:: REQUIRED TASK ::
Reproduce the part that opens with the line containing "At what coordinates should I click to accomplish: Close" and closes with the line containing "Action: 168,453", swapping each "link" for "hyperlink" and leaving everything else unchanged.
** start of RAW DATA **
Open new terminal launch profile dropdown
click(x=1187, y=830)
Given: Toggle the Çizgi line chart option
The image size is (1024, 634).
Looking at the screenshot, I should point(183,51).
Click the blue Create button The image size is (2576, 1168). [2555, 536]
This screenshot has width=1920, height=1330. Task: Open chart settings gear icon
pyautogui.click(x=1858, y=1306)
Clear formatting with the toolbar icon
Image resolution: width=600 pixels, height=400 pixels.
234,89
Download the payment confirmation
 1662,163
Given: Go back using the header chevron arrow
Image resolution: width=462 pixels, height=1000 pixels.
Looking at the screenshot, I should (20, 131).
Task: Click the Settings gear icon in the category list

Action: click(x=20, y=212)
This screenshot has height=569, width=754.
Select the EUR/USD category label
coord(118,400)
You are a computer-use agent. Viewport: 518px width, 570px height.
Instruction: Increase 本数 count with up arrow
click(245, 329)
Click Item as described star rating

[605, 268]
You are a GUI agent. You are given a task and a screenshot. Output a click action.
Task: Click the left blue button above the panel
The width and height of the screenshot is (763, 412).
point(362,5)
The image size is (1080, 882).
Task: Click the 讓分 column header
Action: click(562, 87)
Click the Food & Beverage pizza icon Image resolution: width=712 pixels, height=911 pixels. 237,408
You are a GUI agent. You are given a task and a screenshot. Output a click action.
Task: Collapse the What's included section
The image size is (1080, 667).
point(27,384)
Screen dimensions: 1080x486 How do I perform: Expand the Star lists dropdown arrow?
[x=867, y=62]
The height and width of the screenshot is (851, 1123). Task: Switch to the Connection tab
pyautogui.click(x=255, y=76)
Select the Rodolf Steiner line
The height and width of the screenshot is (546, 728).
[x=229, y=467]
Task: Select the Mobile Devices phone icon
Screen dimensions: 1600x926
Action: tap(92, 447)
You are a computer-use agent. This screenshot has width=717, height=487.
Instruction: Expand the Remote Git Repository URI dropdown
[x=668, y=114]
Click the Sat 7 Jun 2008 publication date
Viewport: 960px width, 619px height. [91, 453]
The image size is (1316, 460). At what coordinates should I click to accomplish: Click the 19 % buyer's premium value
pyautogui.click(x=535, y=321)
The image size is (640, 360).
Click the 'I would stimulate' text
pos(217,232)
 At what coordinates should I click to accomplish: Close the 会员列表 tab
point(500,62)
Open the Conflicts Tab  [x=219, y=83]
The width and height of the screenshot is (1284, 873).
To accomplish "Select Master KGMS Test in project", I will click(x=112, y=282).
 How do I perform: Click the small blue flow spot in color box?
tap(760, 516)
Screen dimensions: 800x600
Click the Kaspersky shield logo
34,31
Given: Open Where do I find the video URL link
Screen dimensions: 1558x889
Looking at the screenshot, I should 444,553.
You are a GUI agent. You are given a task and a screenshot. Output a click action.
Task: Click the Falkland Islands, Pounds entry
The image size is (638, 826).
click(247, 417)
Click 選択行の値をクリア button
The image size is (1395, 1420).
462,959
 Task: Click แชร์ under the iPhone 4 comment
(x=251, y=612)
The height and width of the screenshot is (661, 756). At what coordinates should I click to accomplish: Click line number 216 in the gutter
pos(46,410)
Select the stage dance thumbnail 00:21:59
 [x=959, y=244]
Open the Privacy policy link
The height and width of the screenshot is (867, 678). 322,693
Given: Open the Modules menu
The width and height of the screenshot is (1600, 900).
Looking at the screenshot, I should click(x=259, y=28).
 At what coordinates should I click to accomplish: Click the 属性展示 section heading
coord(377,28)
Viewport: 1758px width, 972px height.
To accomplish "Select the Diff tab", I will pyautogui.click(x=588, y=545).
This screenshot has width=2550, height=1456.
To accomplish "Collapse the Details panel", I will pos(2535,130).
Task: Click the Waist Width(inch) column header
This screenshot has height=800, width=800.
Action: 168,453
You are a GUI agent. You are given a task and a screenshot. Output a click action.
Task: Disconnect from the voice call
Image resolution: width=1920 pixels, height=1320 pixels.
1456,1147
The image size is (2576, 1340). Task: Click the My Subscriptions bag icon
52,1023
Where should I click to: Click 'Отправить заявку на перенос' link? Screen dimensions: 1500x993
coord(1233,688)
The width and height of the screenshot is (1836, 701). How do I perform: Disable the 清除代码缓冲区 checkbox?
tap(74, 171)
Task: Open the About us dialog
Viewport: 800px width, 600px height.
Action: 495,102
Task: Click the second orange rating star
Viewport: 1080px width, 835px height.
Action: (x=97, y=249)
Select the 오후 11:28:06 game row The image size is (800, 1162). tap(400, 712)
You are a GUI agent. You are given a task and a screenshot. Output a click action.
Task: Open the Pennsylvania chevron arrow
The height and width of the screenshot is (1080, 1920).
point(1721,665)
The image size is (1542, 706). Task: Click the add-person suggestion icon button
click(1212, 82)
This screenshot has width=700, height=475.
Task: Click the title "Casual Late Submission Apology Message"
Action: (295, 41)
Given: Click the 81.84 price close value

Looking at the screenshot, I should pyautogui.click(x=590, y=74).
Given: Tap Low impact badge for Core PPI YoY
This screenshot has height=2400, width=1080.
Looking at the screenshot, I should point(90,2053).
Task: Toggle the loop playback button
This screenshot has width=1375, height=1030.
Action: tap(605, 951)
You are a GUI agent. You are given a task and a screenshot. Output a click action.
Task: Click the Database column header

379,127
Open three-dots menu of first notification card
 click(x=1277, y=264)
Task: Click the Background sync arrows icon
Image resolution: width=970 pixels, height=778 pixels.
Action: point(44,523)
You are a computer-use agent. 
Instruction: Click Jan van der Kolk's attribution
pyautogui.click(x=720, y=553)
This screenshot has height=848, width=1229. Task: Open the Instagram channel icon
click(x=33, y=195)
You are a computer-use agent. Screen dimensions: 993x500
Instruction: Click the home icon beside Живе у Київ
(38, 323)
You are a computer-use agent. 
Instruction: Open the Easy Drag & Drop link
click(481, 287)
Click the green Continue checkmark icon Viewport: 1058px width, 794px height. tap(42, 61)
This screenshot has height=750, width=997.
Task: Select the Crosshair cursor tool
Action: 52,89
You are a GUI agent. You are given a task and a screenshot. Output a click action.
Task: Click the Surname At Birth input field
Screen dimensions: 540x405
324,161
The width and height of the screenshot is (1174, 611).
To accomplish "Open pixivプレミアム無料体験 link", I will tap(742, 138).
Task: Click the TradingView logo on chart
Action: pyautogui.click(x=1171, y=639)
** end of RAW DATA **
:: EXERCISE SOLUTION ::
 At what coordinates should I click to accomplish: Close the 会员列表 tab
point(500,62)
Open the Conflicts Tab  [x=219, y=83]
The width and height of the screenshot is (1284, 873).
To accomplish "Select Master KGMS Test in project", I will click(x=112, y=282).
 How do I perform: Click the small blue flow spot in color box?
tap(760, 516)
Screen dimensions: 800x600
Click the Kaspersky shield logo
34,31
Given: Open Where do I find the video URL hyperlink
Screen dimensions: 1558x889
Looking at the screenshot, I should 444,553.
You are a GUI agent. You are given a task and a screenshot. Output a click action.
Task: Click the Falkland Islands, Pounds entry
The image size is (638, 826).
click(247, 417)
Click 選択行の値をクリア button
The image size is (1395, 1420).
462,959
 Task: Click แชร์ under the iPhone 4 comment
(x=251, y=612)
The height and width of the screenshot is (661, 756). At what coordinates should I click to accomplish: Click line number 216 in the gutter
pos(46,410)
Select the stage dance thumbnail 00:21:59
 [x=959, y=244]
Open the Privacy policy hyperlink
The height and width of the screenshot is (867, 678). 322,693
Given: Open the Modules menu
The width and height of the screenshot is (1600, 900).
Looking at the screenshot, I should click(x=259, y=28).
 At what coordinates should I click to accomplish: Click the 属性展示 section heading
coord(377,28)
Viewport: 1758px width, 972px height.
To accomplish "Select the Diff tab", I will pyautogui.click(x=588, y=545).
This screenshot has width=2550, height=1456.
To accomplish "Collapse the Details panel", I will pos(2535,130).
Task: Click the Waist Width(inch) column header
This screenshot has height=800, width=800.
Action: 168,453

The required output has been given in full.